Sammanfattning: Invasive infections remains one of the leading causes of death due to infections over the world, and efficient treatment remains elusive. One of the major causes of sepsis and other invasive infections is pathogenic streptococci that cause a wide range of clinical manifestations in humans. Group A and group G streptococci have both been shown to cause both infections of milder ranges as well as severe invasive infections. Pathogenic streptococci have been shown to exhibit immune modulatory and immune evasion properties allowing for survival in the human host, even in the most hostile niches, such as the blood. Dissemination through the circulation would allow for interactions with several blood cells, among them platelets. In this thesis we have aimed to further elucidate the interactions between platelets and both group A streptococci (GAS) and group G streptococci (GGS), which may occur during sepsis. This would in turn add to the knowledge of the pathogenesis of invasive infections. In paper I we showed that the interactions between group A streptococci and human platelets led to platelet activation and aggregation as well as a temporary entrapment of bacteria in the platelet aggregates.
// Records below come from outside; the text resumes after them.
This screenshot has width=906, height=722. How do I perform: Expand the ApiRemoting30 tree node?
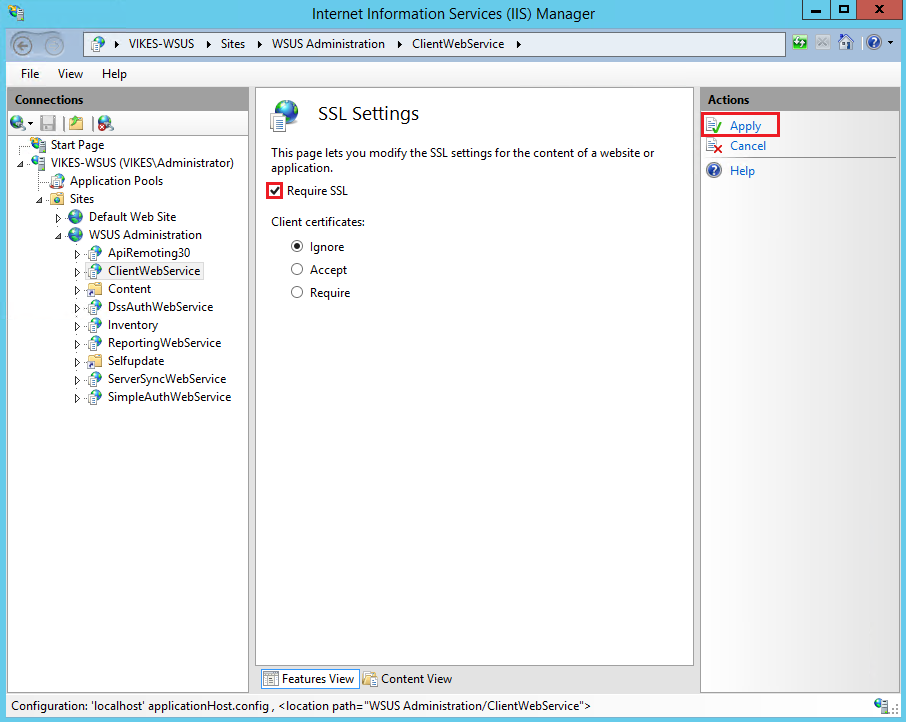point(77,253)
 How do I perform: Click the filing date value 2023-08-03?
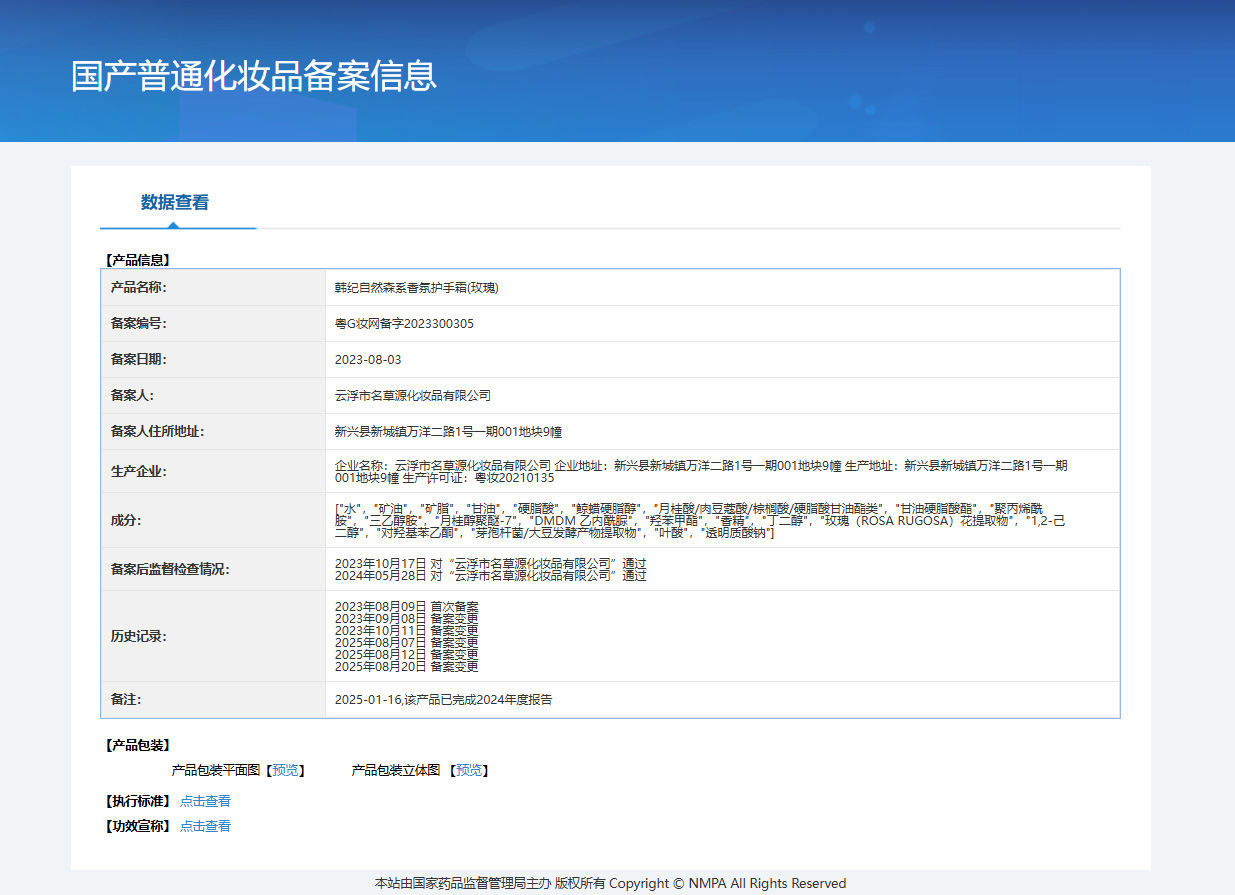(368, 360)
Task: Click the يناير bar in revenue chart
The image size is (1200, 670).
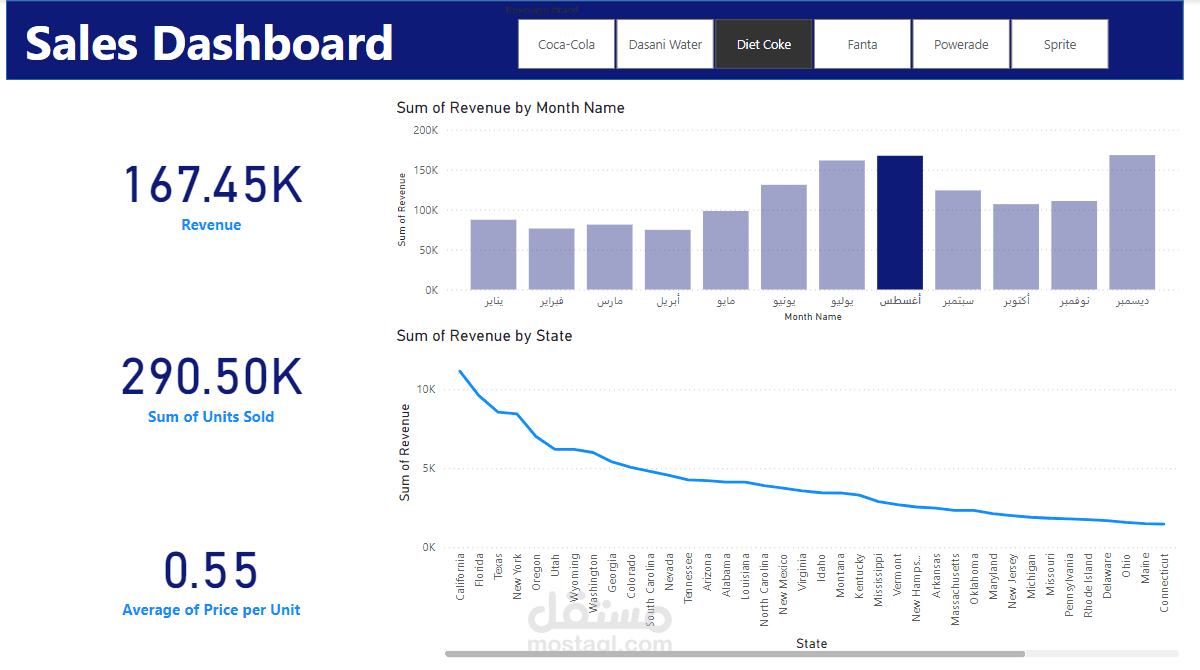Action: (x=494, y=255)
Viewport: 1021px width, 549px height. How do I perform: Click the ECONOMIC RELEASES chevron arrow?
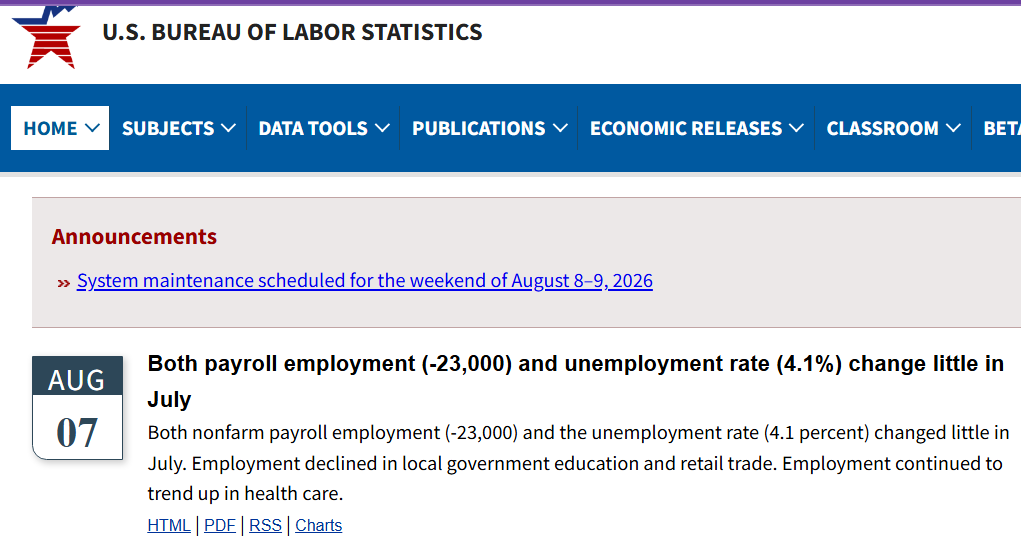796,128
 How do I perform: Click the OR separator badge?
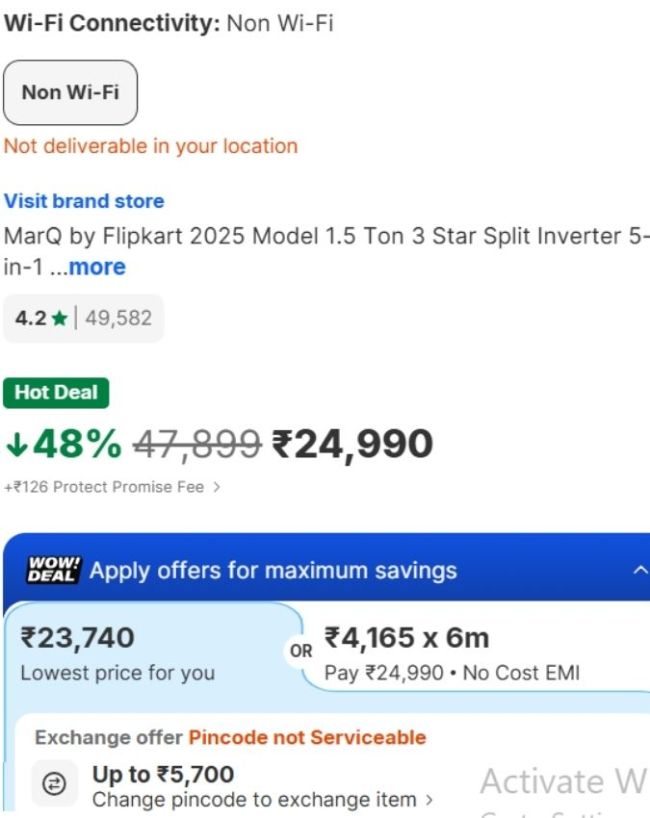[x=301, y=651]
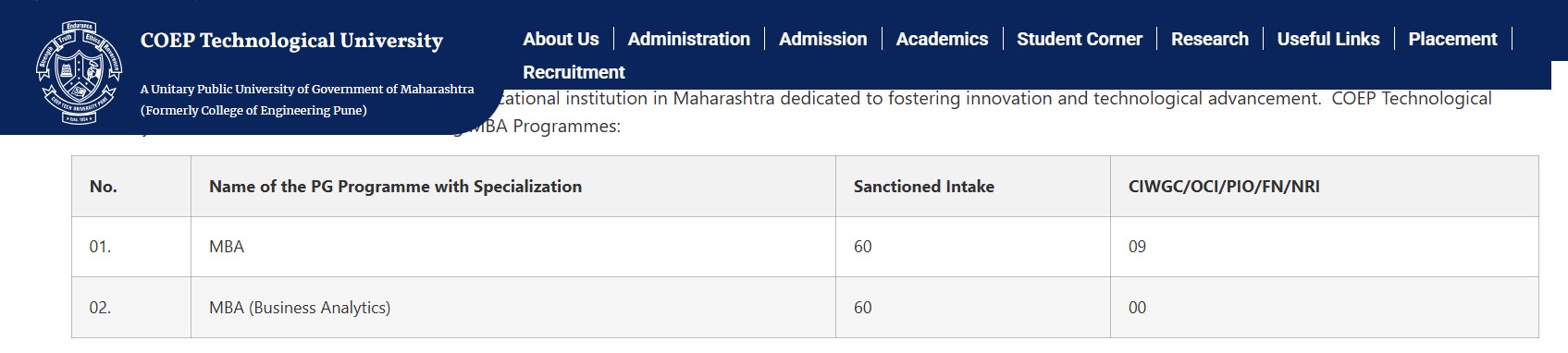The height and width of the screenshot is (353, 1568).
Task: Click the row number 02. cell
Action: click(131, 308)
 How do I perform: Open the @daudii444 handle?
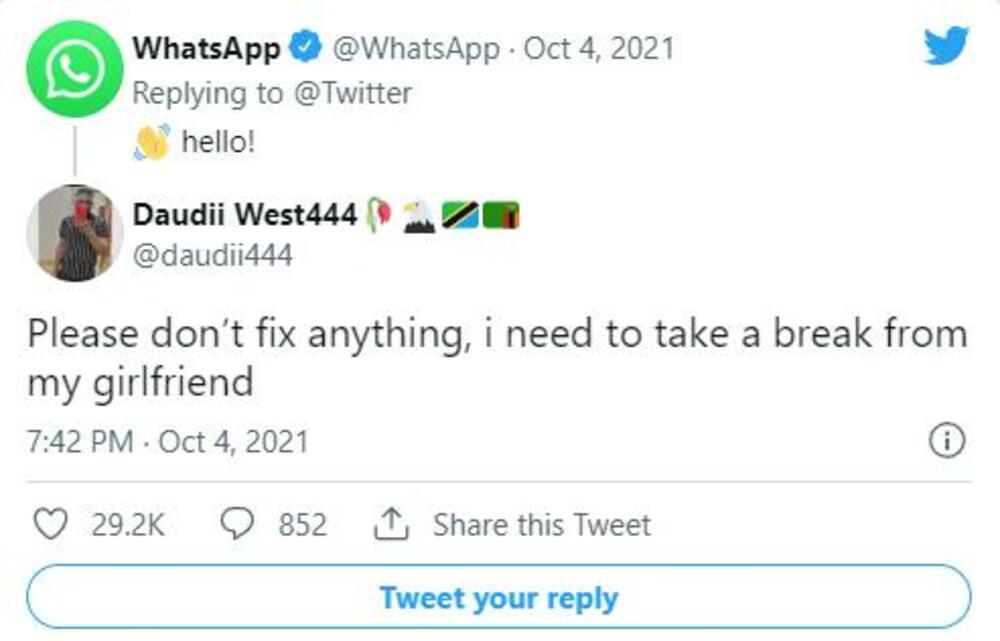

The temporary entrapment of bacteria were shown to be due to active dis-aggregation by the bacteria and which factor we attempted to identify in paper II. The bacterial factor responsible for the previously seen dis-aggregation was deemed complex and most likely multi-factorial. In paper III we attempted to elucidate the effects of platelet interactions with bacteria on leukocytes. We could show that group A streptococci is able to modulate leukocyte function through the interactions with platelets and that the previously seen dis-aggregation of platelet aggregates no longer occurred. Lastly in paper IV we investigated the interactions between both human and murine platelets and group G streptococci, where we determined that platelet aggregation occurs in a fibrinogen dependent manner and that it may contribute to bacterial dissemination. Our combined results show that platelet activation and aggregation occur in response to both group A and G streptococci and that these interactions may allow for increased bacterial survival and dissemination.